= JAG Communications =

Mobile phone retailer

JAG Communications was Britain's third largest independent mobile phone retailer. It was formed in 1989 in Cornwall by owner John George and the company's first 'store' was a disused 1920s railway carriage in the back garden of George's house at Par.

JAG Communications grew to over 160 outlets in Cornwall, the South of England, and Wales. The company HQ was at Perranporth Airfield, Cornwall and over 600 people were employed across the UK at its height.

In January 2009, JAG Communications underwent prepack administration following Lloyds Bank withdrawing the company’s £2 million overdraft. The assets of the old company were taken over by a new company owned by JAG founder John George and continued to trade under the JAG brand in an attempt to save the bulk of the company and the jobs.

In order to save the company, JAG offered each store manager the chance to run the stores they worked in under licence. Very similar to a franchise program.
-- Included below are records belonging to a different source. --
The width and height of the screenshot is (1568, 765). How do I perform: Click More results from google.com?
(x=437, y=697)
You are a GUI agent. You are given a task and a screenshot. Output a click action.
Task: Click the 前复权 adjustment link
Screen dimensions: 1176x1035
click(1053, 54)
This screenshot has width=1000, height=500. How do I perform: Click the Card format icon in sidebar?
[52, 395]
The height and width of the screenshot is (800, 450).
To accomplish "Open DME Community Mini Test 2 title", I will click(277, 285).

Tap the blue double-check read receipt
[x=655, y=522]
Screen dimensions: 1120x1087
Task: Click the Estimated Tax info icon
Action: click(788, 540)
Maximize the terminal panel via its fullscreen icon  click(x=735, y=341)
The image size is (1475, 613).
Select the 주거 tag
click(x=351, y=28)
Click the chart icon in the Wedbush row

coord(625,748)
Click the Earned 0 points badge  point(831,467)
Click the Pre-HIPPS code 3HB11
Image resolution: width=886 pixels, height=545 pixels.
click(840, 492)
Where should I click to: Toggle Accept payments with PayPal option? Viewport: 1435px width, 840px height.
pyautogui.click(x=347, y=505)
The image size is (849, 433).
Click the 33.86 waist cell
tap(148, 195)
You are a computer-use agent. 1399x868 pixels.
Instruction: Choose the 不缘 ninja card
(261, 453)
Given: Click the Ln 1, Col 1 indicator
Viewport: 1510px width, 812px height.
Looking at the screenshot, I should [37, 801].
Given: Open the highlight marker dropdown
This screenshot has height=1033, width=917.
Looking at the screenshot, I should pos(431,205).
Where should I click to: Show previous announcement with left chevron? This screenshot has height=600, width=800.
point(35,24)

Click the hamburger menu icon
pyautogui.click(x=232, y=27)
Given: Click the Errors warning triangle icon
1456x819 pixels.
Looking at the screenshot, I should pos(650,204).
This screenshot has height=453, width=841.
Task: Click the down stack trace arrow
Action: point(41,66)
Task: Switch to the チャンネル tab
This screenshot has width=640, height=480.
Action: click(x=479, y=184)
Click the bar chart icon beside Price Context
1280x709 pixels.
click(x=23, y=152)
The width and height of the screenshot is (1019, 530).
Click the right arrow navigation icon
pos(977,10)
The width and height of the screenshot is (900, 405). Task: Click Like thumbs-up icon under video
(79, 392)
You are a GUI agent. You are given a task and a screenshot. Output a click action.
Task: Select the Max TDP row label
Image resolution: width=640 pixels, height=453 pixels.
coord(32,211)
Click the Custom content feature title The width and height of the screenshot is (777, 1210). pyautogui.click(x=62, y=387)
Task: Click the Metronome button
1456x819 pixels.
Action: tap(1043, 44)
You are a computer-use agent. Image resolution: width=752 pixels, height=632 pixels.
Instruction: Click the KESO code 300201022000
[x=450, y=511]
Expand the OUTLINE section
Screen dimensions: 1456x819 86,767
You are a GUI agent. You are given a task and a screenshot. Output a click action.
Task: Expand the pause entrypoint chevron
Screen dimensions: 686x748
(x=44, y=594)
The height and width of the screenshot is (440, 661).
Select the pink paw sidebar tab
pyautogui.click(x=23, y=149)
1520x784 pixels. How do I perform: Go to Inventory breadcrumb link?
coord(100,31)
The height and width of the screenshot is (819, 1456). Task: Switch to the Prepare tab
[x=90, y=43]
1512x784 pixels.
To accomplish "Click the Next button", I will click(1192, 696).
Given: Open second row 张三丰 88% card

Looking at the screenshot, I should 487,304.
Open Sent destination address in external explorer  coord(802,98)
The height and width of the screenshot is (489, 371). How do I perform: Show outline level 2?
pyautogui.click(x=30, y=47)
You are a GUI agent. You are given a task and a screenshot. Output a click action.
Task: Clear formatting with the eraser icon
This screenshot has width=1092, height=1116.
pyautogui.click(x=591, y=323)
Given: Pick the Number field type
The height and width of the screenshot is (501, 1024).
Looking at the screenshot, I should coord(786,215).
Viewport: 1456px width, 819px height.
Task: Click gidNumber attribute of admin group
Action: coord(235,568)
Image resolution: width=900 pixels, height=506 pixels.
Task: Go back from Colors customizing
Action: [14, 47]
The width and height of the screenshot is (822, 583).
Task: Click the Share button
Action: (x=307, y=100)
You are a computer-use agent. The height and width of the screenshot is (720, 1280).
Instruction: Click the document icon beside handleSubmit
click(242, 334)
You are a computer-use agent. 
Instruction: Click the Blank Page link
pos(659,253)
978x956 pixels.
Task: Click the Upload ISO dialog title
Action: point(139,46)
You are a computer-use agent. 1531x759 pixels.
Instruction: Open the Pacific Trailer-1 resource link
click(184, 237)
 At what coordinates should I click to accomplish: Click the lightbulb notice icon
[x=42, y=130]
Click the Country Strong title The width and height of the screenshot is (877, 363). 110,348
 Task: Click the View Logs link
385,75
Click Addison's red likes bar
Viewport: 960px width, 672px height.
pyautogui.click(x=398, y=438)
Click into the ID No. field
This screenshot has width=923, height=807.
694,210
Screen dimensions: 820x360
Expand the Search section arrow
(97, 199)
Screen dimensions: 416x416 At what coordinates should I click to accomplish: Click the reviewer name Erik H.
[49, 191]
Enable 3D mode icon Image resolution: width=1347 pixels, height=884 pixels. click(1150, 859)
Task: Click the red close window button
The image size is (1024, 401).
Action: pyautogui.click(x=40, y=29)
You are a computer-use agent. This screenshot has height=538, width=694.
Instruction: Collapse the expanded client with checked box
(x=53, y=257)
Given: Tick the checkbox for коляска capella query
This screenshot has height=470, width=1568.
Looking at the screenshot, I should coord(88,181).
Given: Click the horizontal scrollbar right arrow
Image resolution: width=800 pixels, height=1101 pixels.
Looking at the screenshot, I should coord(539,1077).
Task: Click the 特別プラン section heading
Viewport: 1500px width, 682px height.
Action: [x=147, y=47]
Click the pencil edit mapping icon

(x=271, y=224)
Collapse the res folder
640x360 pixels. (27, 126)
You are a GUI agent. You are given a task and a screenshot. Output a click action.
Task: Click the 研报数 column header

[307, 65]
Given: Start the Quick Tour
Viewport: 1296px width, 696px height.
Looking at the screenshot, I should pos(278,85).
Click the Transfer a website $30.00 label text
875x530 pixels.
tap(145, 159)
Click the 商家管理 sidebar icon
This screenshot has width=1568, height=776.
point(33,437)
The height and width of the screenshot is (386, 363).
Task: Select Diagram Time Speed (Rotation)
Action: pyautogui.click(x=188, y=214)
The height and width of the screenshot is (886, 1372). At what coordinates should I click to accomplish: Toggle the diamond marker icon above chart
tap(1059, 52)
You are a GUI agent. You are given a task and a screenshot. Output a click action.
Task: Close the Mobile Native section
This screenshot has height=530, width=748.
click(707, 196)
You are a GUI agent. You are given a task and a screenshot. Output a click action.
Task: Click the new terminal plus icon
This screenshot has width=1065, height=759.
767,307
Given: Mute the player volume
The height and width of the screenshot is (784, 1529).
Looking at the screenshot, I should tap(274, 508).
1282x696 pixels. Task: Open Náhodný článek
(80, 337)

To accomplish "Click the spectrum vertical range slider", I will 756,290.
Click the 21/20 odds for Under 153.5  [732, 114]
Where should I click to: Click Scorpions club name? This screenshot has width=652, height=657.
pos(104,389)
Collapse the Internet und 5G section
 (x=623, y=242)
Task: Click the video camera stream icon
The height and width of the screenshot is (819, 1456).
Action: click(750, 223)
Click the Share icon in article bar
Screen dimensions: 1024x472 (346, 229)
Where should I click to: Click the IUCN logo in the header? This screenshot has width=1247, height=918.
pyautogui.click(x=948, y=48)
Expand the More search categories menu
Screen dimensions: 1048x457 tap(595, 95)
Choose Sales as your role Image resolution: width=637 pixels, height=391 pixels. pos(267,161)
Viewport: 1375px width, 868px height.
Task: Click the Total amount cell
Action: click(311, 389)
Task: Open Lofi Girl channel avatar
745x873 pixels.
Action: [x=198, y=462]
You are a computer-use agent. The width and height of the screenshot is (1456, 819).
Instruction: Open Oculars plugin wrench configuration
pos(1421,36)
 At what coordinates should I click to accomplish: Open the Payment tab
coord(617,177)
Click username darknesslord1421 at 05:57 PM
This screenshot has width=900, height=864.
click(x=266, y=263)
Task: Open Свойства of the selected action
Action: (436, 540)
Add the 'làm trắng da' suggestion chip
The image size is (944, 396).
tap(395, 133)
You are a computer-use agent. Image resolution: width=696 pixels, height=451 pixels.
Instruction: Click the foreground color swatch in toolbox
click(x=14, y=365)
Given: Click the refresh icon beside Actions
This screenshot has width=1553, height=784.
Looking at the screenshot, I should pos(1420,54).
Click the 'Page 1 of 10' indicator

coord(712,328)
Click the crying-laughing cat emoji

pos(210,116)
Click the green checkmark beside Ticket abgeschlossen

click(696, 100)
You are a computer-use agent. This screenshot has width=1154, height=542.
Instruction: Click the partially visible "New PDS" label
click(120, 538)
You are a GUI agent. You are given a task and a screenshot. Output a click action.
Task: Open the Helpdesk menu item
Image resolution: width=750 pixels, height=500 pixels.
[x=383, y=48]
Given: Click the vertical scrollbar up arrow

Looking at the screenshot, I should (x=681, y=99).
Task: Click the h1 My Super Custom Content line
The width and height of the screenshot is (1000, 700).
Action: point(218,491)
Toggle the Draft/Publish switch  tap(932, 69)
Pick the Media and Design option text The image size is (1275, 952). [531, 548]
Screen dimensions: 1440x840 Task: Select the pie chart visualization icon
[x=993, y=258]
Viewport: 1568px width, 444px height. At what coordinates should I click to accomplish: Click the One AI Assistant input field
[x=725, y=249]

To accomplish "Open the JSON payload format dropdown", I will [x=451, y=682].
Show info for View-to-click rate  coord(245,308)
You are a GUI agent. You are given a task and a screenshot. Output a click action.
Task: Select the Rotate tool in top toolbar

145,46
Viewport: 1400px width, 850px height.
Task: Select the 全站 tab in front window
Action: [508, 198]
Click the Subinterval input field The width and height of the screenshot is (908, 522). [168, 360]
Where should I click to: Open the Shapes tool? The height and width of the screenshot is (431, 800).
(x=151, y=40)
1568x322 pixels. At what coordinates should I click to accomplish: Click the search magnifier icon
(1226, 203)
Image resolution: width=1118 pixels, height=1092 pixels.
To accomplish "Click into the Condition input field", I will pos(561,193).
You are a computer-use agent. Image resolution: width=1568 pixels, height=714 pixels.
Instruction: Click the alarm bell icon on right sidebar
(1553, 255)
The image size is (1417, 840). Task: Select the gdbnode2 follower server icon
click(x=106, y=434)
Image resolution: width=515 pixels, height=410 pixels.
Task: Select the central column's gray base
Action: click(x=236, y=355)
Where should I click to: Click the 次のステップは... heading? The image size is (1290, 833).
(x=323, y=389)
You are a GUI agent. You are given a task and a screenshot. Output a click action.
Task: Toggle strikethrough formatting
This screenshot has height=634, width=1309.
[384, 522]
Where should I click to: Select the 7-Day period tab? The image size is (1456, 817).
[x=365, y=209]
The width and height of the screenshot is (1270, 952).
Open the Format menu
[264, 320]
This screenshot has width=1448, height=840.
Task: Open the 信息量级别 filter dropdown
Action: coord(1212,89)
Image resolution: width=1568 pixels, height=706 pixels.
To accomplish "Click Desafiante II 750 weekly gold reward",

In July 2010, JAG agreed to enter a joint venture with Go Mobile, but John George exited in August 2010 and the JAG Brand ceased to exist, with Go Mobile taking on 75 JAG stores, currently run by franchise partners. It was released that George had plans to start a new venture in the air taxi industry and also that he has links to a chain of milkshake shops that are planned to be opened across the South West.